Task requirements.
Write out every line below that includes the word "bollywood".

(Collected data)
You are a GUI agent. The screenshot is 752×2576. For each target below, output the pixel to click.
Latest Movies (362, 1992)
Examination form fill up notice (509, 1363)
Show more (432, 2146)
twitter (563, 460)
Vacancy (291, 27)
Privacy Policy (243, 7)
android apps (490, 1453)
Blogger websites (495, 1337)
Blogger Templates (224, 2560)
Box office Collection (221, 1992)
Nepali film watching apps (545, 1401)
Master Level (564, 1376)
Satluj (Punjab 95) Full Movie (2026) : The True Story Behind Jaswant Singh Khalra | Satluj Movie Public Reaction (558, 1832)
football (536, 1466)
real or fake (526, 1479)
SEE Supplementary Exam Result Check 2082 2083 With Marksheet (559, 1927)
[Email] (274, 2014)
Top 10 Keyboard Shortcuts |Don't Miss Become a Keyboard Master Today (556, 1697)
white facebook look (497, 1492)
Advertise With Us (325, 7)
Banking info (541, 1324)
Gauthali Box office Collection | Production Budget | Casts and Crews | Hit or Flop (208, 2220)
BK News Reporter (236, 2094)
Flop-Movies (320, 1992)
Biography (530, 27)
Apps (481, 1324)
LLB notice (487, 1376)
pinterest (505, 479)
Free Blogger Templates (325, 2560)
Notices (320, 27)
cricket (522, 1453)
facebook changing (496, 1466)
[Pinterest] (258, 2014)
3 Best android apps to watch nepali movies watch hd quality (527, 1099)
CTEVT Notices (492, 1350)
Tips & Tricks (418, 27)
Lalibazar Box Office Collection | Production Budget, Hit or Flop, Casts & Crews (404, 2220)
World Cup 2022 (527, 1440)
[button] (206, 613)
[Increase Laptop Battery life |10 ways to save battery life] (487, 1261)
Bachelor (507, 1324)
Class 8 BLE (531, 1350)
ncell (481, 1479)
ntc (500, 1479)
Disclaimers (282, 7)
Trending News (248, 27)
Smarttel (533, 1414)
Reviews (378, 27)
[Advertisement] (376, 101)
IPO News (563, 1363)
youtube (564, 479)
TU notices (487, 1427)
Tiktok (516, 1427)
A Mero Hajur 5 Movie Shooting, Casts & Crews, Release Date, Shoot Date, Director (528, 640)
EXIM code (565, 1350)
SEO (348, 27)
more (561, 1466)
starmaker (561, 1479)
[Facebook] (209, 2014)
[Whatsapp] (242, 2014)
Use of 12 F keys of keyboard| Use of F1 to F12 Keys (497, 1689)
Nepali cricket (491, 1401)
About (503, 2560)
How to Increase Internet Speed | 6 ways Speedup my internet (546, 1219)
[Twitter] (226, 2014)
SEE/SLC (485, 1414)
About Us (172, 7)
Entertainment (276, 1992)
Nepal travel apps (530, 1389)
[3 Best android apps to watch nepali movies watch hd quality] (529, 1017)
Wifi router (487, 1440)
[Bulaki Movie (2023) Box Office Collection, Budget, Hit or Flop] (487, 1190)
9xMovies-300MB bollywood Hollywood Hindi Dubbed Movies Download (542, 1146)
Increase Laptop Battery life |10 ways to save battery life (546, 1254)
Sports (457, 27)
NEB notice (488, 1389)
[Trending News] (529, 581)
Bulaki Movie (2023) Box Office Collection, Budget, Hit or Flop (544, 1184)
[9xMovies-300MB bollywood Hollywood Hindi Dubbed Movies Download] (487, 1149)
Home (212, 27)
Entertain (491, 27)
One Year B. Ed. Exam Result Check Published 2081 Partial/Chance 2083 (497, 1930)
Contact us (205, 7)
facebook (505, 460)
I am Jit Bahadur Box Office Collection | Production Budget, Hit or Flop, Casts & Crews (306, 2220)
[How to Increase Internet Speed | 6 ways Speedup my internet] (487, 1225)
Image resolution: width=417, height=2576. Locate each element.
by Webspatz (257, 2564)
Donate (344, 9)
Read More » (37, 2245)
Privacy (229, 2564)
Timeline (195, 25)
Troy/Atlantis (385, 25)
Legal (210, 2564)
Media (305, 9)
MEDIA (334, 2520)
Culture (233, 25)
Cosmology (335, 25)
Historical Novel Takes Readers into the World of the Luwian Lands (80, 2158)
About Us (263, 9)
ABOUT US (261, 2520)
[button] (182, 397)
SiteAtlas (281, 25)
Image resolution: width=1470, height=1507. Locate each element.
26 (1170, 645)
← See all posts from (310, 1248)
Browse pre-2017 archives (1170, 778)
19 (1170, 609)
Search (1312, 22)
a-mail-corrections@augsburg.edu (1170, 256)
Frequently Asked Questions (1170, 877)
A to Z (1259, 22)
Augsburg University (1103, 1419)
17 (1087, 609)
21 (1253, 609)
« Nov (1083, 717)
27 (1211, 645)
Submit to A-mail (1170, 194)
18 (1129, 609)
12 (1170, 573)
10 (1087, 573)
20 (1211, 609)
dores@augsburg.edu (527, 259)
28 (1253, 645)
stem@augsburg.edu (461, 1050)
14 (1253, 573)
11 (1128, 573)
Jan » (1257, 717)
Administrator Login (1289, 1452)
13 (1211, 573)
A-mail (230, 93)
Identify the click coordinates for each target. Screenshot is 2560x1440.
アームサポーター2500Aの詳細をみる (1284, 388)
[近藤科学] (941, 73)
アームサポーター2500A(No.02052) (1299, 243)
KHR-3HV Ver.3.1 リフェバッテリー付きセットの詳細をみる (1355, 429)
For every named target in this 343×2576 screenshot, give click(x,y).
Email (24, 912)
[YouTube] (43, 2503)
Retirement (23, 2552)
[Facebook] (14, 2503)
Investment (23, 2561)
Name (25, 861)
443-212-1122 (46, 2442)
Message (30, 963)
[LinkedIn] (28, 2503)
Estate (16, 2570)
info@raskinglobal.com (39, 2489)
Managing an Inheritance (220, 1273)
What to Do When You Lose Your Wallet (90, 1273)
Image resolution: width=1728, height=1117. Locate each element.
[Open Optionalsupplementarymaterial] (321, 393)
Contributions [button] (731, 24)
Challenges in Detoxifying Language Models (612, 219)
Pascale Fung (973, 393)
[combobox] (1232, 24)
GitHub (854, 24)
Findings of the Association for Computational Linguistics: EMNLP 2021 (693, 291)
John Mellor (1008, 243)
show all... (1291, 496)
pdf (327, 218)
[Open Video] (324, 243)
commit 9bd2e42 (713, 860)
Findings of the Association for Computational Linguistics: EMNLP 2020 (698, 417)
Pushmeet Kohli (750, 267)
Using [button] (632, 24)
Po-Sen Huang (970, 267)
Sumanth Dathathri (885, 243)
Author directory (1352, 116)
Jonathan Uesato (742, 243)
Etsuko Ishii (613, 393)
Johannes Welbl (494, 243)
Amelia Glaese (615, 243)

Solution below.
9xMovies-300MB bollywood Hollywood Hindi Dubbed Movies Download (542, 1146)
[9xMovies-300MB bollywood Hollywood Hindi Dubbed Movies Download] (487, 1149)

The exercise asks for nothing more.